I haven't enough experience with decision trees, but using it for efficient text classification seems strange to me. I have seen some examples where they gave excellent results, but when I tried to use C4.5 algorithm for this task, the results were terrible. I believe you should get some software where decision trees are implemented and test them by yourself. It is always better to know then to suggest.
There's much more to say on every topic, so feel free to ask more questions on specific topic.
Do you have an example or an explanation of ANFIS (Adaptive Neuro-Fuzzy Inference System), I am reading that this could be applied to classify some diseases, What do you think about it?
Usually in order to develop a fuzzy system you have to determine the if-then rules, suitable membership functions, and their parameters. This is not always a trivial task, especially the development of correct if-then rules may be time consuming as we first have to "extract" the expert knowledge somehow.
This is where ANFIS comes into play: Under certain circumstances it can automatically determine suitable parameters for the membership functions. This is the case in particular when we already have a set of input and related output variables and values. Like in an artificial neural network the ANFIS system is able to adapt its nodes and connections between them "automatically".
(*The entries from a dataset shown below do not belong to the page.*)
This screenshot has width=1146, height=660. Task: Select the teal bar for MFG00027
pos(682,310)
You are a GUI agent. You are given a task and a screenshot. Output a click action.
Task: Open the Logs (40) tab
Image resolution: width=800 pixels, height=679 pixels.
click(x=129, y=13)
To your question: you could of course create an ANFIS system for your desease classification, as long as you already have input and output data for system training available. But its not necessarily tied to such systems, you can see ANFIS more an approach usable under the mentioned circumstances, than a tool for a specific problem. It all depends on the requirements for the system you want to create, as well as the known (external) preconditions...
Hope that helps!
As Matthias said ANFIS is not mapped to a particular problem, you can use it on the basis of problem requirement. But where to use ANFIS: You can use it with any problem where something is ambiguous.
Actually this is the property of FIS(Fuzzy Inference System). Adaptive come in role as Matthias explained.
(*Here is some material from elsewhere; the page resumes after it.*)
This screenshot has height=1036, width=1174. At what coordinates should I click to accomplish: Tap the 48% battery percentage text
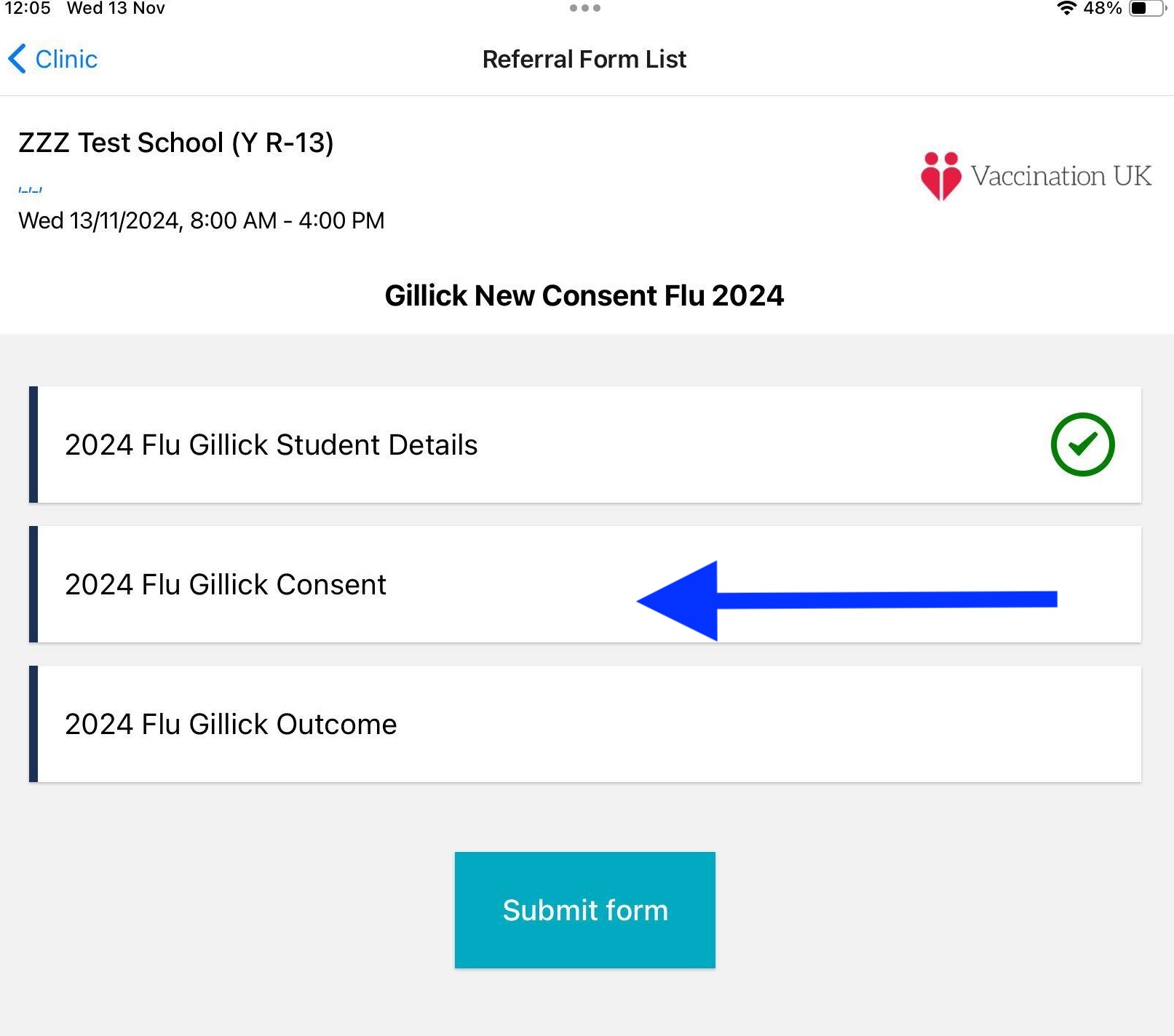pyautogui.click(x=1102, y=9)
For ex. took famous classification problem, classifying a input to any class is not always perfectly determined, it somewhat ambiguous. So there using ANFIS may give better results then other classification algorithms depending upon whether you are able to model the system correctly or not using ANFIS.
But using ANFIS is computationally expensive as compared to other non-fuzzy approches. As to make FIS to perfect model your problem you will add AN part to it. This only make membership function selection adaptive. What about if-then rules. For that you have to do unsupervised rule selection from the complete possible rule base(this is basically a kind of unsupervised clustering problem, where you are trying to group all the rules whose effect would be same).
So far I have found a university 'Monash' that explains (based on the guide of Matlabs's Fuzzy Logic Toolbox) ANFIS.
The fuzzy inference system that we have considered is a model that maps:
input characteristics to input
membership functions
input
membership function to rules
rules
to a set of output characteristics
output characteristics to output
membership functions
the output membership function to a
single-valued output, or, a decision
associated with the output.
Yes it can be used for Diseases Classification.
Since the idea of ANFIS is combine fuzzy system in architecture of ANN. In this case, ANFIS have two main benefit.
first, you can use fuzzy variable which is support for Linguistic variable and it's fit for Diseases's symptoms that are commonly used as system's input (example of input >> pain levels : low, mid, high).
Second, since the architecture is mapped to ANN layers, ANFIS can do training process which aims to create more accurate result (ex : use Backpropagation method).